Author  George Orwell (pseudonym of Eric Arthur Blair)

Type of work  Novella

Genre Dystopian animal fable; satire; allegory; political roman à clef (French for “novel with a key”—a thinly veiled exposé of factual persons or events)

Language English

Time and place written 1943–1944, in London

Date of first publication 1946

Publisher Harcourt Brace & Company

Narrator  Animal Farm is the only work by Orwell in which the author does not appear conspicuously as a narrator or major character; it is the least overtly personal of all of his writings. The anonymous narrator of the story is almost a nonentity, notable for no individual idiosyncrasies or biases.

Point of view The story is told from the point of view of the common animals of Animal Farm, though it refers to them in the third person plural as “they.”

Tone For the most part, the tone of the novel is objective, stating external facts and rarely digressing into philosophical meditations. The mixture of this tone with the outrageous trajectory of the plot, however, steeps the story in an ever-mounting irony.

Tense Past

Setting (time) As is the case with most fables, Animal Farm is set in an unspecified time period and is largely free from historical references that would allow the reader to date the action precisely. It is fair to assume, however, that Orwell means the fable to be contemporaneous with the object of its satire, the Russian Revolution (1917–1945). It is important to remember that this period represented the recent past and present at the time of writing and that Orwell understands the significance of the story’s action to be immediate and ongoing rather than historical.

Setting (place) An imaginary farm in England

Protagonist There is no clear central character in the novel, but Napoleon, the dictatorial pig, is the figure who drives and ties together most of the action.

Major conflict There are a number of conflicts in Animal Farm—the animals versus Mr.

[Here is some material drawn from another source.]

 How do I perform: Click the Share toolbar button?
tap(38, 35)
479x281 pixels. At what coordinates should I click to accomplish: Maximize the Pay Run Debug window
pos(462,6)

Jones, Snowball versus Napoleon, the common animals versus the pigs, Animal Farm versus the neighboring humans—but all of them are expressions of the underlying tension between the exploited and exploiting classes and between the lofty ideals and harsh realities of socialism.

Rising action The animals throw off their human oppressors and establish a socialist state called Animal Farm; the pigs, being the most intelligent animals in the group, take control of the planning and government of the farm; Snowball and Napoleon engage in ideological disputes and compete for power.

Climax In Chapter V, Napoleon runs Snowball off the farm with his trained pack of dogs and declares that the power to make decisions for the farm will be exercised solely by the pigs.

Falling action Squealer emerges to justify Napoleon’s actions with skillful but duplicitous reinterpretations of Animalist principles; Napoleon continues to consolidate his power, eliminating his enemies and reinforcing his status as supreme leader; the common animals continue to obey the pigs, hoping for a better future.

Themes The corruption of socialist ideals in the Soviet Union; the societal tendency toward class stratification; the danger of a naïve working class; the abuse of language as instrumental to the abuse of power

Motifs Songs; state ritual

Symbols Animal Farm; the barn; the windmill

Foreshadowing The pigs’ eventual abuse of power is foreshadowed at several points in the novel. At the end of Chapter II, immediately after the establishment of the supposedly egalitarian Animal Farm, the extra milk taken from the cows disappears, and the text implies that Napoleon has drunk it himself. Similarly, the dogs’ attack on Boxer during Napoleon’s purges, in Chapter VII, foreshadows the pigs’ eventual betrayal of the loyal cart-horse.